How do the mainstream media decide what is news and what isn’t? The Times did not see fit to cover Potter’s testimony when it was news. But why was it not fit to print? Potter was a former insider telling several inconvenient truths about insurance companies. He was making accusations in point-blank terms. Yet when I searched Lexis-Nexis, I found only two newspapers that gave ink to the story – the Washington Post and the Philadelphia Inquirer. A few others (e.g., WSJ, Hartford Courant) had the story on line. The AP put Potter at the end of a short item (621 words) about insurers using a “flawed database.” No TV networks covered it.

But several blogs had the story.

The disparity reminded me of the old days and I.F. Stone’s Newsletter.* After he was blacklisted, and most Washington insiders avoided him, Stone made a virtue of necessity. While most reporters avoided the boring stuff of actual legislation and got their stories from government insiders, Stone made a careful reading of transcripts of Congressional hearings. When it came to foreign affairs, especially the Vietnam war, he didn’t much bother with the press briefings from the White House or Pentagon, but he did look closely at non-US sources like Agence France Presse. It was like finding out inconvenient truths by going through the garbage people threw out. It was out there and public, though most reporters ignored it, and it often didn't smell very good.

I know that a lot of dubious material floats around the blogosphere, but the medium has allowed a thousand I.F. Stones to blossom. (Well, maybe not a thousand, but there are dozens of good ones.)

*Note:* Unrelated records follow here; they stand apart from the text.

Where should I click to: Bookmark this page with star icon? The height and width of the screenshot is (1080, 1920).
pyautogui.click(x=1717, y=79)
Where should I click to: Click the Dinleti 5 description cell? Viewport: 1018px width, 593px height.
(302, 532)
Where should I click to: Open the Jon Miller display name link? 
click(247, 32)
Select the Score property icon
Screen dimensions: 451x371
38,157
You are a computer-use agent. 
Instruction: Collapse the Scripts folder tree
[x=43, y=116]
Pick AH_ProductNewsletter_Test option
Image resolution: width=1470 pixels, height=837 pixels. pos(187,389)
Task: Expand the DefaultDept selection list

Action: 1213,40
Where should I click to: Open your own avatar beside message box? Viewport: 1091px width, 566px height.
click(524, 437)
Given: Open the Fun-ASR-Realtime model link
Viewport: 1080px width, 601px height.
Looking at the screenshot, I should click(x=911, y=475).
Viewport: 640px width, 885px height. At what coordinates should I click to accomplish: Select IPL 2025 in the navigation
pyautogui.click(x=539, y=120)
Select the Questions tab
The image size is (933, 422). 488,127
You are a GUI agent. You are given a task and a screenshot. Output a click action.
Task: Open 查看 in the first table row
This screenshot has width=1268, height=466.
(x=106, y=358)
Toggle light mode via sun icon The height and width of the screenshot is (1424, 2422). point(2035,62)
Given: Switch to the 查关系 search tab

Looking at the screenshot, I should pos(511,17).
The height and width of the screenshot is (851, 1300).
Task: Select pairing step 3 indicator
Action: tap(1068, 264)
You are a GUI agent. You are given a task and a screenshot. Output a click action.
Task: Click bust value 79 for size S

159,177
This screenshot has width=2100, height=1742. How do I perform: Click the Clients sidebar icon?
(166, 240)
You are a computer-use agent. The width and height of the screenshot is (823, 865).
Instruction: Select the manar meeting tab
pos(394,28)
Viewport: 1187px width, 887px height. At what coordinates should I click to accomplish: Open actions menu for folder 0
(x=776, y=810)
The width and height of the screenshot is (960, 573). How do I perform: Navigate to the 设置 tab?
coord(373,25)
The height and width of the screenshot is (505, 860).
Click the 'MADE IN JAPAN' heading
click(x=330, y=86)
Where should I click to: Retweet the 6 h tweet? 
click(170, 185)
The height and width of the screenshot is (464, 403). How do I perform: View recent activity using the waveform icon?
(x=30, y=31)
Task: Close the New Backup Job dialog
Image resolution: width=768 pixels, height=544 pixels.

* Update, July 2: I am, it turns out, far from alone noticing the resemblance. According to a recent article in the L.A. Times by Stone’s biographer D.D. Guttenplan, “many contemporary observers” have dubbed Stone “the first blogger.”

There may be at least one difference between Stone and contemporary bloggers. Stone was meticulous about copy. His daughter says that he once told her, “Typos are worse than fascism.”